*Geçenlerde sekiz kamerayla, tek bir turda bir sahne çektim (403. bölümde). Gerçek çevik kuvvet ve toma geldi. Çevik kuvveti kenara çektim, dedim ki, “Arkadaşlar dizi çekiyoruz, bu çocuklar birazdan size taş filan atacak, oyuncu onlar.” Çocuklara da gittim, “Bakın,” dedim, “polisler, vurun!” Çocuklar da yapma taşlar atıyor. Kameraları yerleştirdim, tam kaos ortamı; mahalleli gençler ortalığı yakıyor, yanan lastikler yuvarlanıyor, toma su sıkıyor. İki buçuk dakika filan sürdü, bir turda çektim. Sonuç olarak polislerden birinin boynu çizildi, çocuklardan da birinin tırnağına bir şey oldu. Önlemlerimizi iyi alıyoruz. Bugüne kadar neler çektim, şükür hiçbir kaza olmadı. Bombalar patladı, evler uçtu havaya, arabalar çarptı insanlara…

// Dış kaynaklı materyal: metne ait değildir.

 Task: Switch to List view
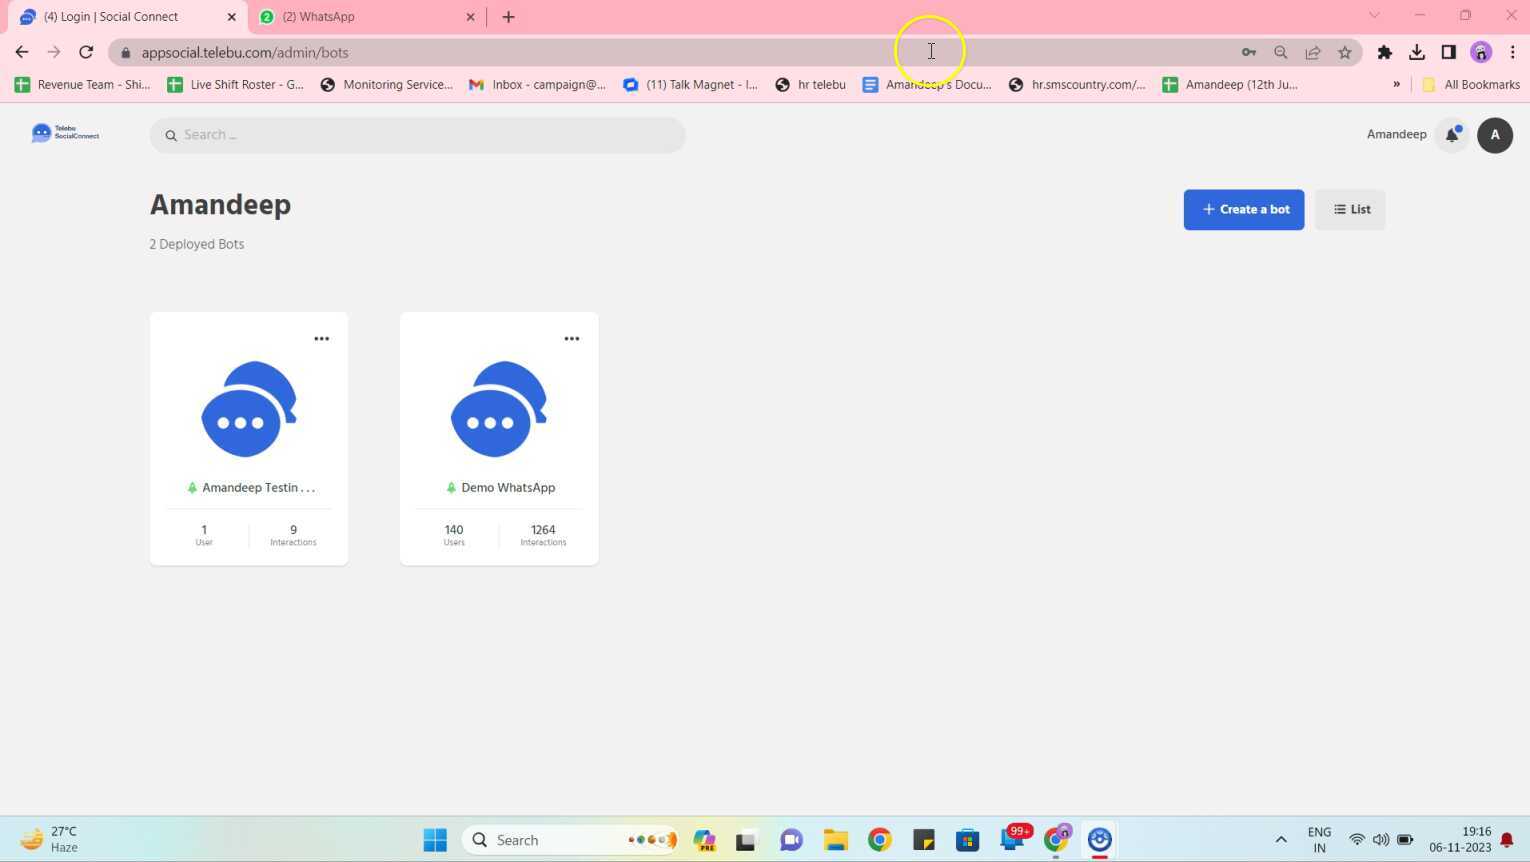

*Sekiz saatten fazla çalışmayız, bizde sabahlama yok. Ben sıkılırım, yapamam zaten. Ama disiplin var, herkes ne yapacağını biliyor. Tatil çabuk geliyor o zaman.
*Demokrat bir set olmasını sağladım. Herkes benim disiplinlerime uyar. Çaycıdan bana kadar herkes eşit. Oyuncular kapris yapamaz. Onlar dışarıda ünlüdür, setin içinde herkes aynı.
*Tretmanı bilirim, senaryoyu hiç okumam. Hemen çekime geçeriz.*Polisle halk arasındaki perdeyi kaldırmaya çalıştık. Bizim görmek istediğimiz, halkı için kendini ateşe atan polisleri yaptık. Gezi’de “Rıza Baba neredesin?” diye yazdı çocuklar. Sonra da “Rıza Baba ekibin tam pislik çıktı” diye yazdılar.